Exercise directions — In the entries that follow, find the line containing "Task: Open the Staff menu item"; from there, copy every line exactly through the line containing "Task: Collapse the TP_MODEL toolpath node".

Records from a data source
• • •

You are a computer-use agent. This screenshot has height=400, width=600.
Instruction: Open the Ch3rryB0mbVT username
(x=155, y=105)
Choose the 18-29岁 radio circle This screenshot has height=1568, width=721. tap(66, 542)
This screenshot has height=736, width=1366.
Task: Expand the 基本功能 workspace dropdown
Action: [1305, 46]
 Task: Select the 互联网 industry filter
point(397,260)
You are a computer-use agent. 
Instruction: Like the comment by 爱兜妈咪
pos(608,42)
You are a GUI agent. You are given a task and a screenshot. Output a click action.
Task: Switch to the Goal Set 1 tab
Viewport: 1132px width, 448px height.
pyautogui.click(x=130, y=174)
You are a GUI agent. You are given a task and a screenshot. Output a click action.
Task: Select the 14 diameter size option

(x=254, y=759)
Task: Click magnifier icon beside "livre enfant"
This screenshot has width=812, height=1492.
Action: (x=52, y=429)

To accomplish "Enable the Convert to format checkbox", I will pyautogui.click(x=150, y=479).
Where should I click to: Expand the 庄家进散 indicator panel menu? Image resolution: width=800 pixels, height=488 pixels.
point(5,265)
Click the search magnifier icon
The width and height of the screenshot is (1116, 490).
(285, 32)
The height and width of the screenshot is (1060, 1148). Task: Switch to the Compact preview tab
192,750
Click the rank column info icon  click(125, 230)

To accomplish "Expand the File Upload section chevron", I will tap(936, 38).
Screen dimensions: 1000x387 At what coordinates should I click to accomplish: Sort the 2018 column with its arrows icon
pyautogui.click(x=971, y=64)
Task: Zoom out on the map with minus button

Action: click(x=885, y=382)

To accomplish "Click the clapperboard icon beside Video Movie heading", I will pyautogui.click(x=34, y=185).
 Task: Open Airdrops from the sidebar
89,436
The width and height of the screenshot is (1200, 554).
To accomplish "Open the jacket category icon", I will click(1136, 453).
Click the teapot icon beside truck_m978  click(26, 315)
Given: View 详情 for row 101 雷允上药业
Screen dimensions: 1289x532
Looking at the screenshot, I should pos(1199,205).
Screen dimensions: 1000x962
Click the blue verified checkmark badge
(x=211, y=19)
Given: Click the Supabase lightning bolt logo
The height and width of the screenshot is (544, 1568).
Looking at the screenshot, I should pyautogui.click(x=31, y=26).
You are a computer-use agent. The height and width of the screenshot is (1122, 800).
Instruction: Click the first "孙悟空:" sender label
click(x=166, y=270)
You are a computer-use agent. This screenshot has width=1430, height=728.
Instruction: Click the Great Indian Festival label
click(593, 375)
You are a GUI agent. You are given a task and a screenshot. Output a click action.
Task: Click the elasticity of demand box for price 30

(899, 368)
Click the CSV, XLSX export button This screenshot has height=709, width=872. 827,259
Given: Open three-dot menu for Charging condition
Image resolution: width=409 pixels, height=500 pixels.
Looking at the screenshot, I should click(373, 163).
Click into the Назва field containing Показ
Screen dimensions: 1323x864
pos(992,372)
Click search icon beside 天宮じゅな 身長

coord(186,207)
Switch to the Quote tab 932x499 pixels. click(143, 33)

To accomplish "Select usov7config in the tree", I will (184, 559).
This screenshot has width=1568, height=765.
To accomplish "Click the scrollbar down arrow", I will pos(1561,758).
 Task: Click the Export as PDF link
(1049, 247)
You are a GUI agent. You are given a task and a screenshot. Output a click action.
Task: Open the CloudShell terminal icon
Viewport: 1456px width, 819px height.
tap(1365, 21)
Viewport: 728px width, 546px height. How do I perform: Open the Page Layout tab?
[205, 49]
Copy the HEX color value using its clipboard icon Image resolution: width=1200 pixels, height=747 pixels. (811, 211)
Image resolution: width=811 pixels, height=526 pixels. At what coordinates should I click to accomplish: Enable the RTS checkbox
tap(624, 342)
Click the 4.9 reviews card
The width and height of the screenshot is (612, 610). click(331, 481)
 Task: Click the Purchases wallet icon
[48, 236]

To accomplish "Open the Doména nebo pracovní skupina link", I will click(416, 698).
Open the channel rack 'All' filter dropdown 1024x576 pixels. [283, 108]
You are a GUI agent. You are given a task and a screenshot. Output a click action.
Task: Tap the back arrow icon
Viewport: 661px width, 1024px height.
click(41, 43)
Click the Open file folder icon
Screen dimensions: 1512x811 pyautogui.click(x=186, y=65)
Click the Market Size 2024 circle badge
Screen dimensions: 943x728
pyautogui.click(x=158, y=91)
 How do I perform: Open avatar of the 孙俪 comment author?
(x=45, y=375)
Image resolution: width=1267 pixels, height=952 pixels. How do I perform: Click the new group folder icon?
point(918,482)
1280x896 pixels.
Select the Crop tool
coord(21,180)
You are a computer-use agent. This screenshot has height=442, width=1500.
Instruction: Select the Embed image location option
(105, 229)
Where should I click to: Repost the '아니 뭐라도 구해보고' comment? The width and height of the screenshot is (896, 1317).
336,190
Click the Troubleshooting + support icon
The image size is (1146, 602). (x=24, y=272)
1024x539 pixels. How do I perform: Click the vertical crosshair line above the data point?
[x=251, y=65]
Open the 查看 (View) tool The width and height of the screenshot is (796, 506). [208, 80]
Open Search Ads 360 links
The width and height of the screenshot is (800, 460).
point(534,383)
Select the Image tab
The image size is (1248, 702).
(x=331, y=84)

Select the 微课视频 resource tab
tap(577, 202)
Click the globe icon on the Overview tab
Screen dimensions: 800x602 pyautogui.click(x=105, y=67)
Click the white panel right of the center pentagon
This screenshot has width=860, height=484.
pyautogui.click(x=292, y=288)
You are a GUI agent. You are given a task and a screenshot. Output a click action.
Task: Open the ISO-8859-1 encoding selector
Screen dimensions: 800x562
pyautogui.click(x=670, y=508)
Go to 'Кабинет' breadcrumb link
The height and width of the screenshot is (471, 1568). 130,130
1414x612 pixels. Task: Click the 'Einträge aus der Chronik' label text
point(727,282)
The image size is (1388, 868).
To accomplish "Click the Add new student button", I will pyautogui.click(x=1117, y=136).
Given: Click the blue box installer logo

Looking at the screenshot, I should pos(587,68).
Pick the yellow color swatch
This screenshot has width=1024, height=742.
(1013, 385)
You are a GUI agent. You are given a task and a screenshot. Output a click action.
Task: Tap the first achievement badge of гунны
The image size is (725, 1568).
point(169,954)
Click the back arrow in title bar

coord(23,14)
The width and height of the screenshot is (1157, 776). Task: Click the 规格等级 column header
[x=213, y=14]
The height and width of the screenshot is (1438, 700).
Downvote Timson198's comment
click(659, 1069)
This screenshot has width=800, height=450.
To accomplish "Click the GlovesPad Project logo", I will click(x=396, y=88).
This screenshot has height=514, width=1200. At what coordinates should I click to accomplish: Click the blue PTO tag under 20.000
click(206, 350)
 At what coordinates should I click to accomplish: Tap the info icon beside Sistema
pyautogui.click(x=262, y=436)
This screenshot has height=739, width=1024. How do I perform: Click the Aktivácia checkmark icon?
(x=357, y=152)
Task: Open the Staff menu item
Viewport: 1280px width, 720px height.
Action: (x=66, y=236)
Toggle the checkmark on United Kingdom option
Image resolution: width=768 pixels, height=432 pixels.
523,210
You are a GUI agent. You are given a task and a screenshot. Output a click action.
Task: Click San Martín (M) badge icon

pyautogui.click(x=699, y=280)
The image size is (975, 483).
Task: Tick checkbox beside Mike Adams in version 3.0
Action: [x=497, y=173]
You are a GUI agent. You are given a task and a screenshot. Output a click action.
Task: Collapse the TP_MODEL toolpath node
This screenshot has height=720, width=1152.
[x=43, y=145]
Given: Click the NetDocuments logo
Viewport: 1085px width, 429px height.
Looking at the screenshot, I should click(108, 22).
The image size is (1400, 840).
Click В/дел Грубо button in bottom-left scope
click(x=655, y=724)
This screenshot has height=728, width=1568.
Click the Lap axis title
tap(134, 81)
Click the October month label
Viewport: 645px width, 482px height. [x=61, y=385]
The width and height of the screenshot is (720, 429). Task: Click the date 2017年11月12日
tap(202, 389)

• • •

Exercise output —
Task: Open the Staff menu item
Viewport: 1280px width, 720px height.
Action: (x=66, y=236)
Toggle the checkmark on United Kingdom option
Image resolution: width=768 pixels, height=432 pixels.
523,210
You are a GUI agent. You are given a task and a screenshot. Output a click action.
Task: Click San Martín (M) badge icon

pyautogui.click(x=699, y=280)
The image size is (975, 483).
Task: Tick checkbox beside Mike Adams in version 3.0
Action: [x=497, y=173]
You are a GUI agent. You are given a task and a screenshot. Output a click action.
Task: Collapse the TP_MODEL toolpath node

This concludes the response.